Accessibility is also a theme for b’nai mitzvot, which are geared towards children of all abilities, including those who are non-verbal or face other challenges.

“Going very far back, there were some very strong individuals who had children with different disabilities who felt strongly that they should have a Jewish community,” said Newfeld. “They really pushed the agenda to include all children and asked ‘What would that look like?’”

Foundation president Jay Ruderman feels it might look a lot like B’nai Amoona. He lauded the organization as one that excels in making inclusion a part of their everyday activities. 

“Congregation B’nai Amoona stood out to us as a shining example of how a synagogue can strive and succeed in including people with disabilities,” Ruderman said via an email statement to the Jewish Light.  “As a central address for Jewish life, we believe that all synagogues across the globe can learn from Congregation B’nai Amoona’s innovation in inclusion.”

Larry Opinsky, president of B’nai Amoona’s inclusion committee, said he was thrilled with the news. For his family, inclusion is more than just a value. It is a part of daily life. Opinsky’s 13-year-old daughter Lilly has Rett Syndrome, a genetic disorder generally considered to be a form of autism.

It was Lilly whose recent bat mitzvah pictures were included as part of the synagogue’s application package.

“Lilly has been fully included in every bit and piece of B’nai Amoona life that we’ve come across,” said Opinsky. “It certainly is a big driving factor for me to want to stay involved and help other families and the congregation.”

Opinsky notes that people are often fearful or uncomfortable with those who face physical or mental challenges.

“As the population ages, we understand that disability is a natural occurrence,” he said. “It’s not something to be feared or worried about. It’s something to be embraced.”

Meanwhile, the congregation isn’t done embracing that concept. Newfeld said that, thanks to Jewish Federation support, they are about to become involved with Rosh Pina, a California-based special needs certification program.

“It’s a very individual process,” said Newfeld of the yearlong program. “They come and do an environmental scan and they help you figure out how you want to improve your own areas of inclusion.”

She said that B’nai Amoona is the first synagogue outside the Bay Area to embark on the recently piloted process. They will also begin work with Matan, a New York group that helps students with special needs in religious school environments.

The synagogue has also focused more generally on the concept of inclusion holding special Shabbats in recent years looking at marginalized communities, from Jewish prison populations to those who face difficulties because of sexual orientation.

Newfeld said it had not yet been determined how the Ruderman windfall would be spent.

“I know we are involved in several ways of working towards improving what we do,” she said. “We think we do a good job but there is still a long way to go. I’m sure we’ll find good ways to put the money to use.”

Rabbi Rose said inclusion was central to his vision of B’nai Amoona from the start.

“We want to be the kind of place and we believe ourselves to be the kind of place that sees ourselves as  a spiritual home for any Jews who want to connect with their Judaism,” he said.
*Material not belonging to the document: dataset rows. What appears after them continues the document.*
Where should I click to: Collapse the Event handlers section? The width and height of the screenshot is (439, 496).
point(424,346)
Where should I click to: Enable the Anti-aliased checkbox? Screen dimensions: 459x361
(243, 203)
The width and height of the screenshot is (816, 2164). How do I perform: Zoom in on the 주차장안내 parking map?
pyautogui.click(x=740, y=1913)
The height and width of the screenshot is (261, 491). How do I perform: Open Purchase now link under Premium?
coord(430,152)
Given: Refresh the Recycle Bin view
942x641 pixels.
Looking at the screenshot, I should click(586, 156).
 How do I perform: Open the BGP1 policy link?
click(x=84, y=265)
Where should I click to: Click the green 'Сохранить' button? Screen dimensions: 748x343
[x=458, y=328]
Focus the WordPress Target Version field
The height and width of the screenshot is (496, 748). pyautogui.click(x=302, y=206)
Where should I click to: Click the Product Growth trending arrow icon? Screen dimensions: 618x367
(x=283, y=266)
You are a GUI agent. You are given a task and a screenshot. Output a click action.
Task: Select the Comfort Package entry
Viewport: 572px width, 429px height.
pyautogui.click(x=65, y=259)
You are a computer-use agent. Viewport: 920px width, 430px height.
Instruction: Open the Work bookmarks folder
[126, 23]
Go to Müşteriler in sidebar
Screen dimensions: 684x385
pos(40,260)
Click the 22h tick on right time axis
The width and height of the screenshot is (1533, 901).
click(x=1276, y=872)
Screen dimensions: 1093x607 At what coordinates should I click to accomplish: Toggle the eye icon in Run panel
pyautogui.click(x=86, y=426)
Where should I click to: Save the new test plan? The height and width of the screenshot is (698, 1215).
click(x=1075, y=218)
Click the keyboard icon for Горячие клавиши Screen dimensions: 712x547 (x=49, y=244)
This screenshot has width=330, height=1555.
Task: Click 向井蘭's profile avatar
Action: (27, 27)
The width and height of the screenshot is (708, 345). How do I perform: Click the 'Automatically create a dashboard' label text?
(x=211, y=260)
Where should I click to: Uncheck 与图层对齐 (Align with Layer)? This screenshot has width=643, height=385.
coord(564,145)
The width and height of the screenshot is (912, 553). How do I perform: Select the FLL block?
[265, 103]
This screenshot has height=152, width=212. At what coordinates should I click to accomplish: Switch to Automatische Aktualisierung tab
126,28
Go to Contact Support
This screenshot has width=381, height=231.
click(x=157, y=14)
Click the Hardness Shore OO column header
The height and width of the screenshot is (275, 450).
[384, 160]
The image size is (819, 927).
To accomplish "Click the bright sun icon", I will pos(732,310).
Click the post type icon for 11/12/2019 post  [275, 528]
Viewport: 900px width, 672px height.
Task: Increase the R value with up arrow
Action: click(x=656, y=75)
Rose said that inclusion goes beyond simply disabilities which is why the synagogue has chosen to be involved with immigration issues such as those faced by Russian Jews. Today, B’nai Amoona also hosts the Israeli House, a cultural institution that helps natives of the Jewish State who reside here.

“No less than 36 times in the Torah does it say that you have to take care of the stranger because you were a stranger in a strange land,” he said. “Metaphorically, those who have been marginalized are surely strangers in a strange land.”

Rose said he now looks forward to the future, something that B’nai Amoona would do with or without a prize.

“The money is wonderful but what’s even better is that it gives us the opportunity to continue the work that we are involved with,” he said.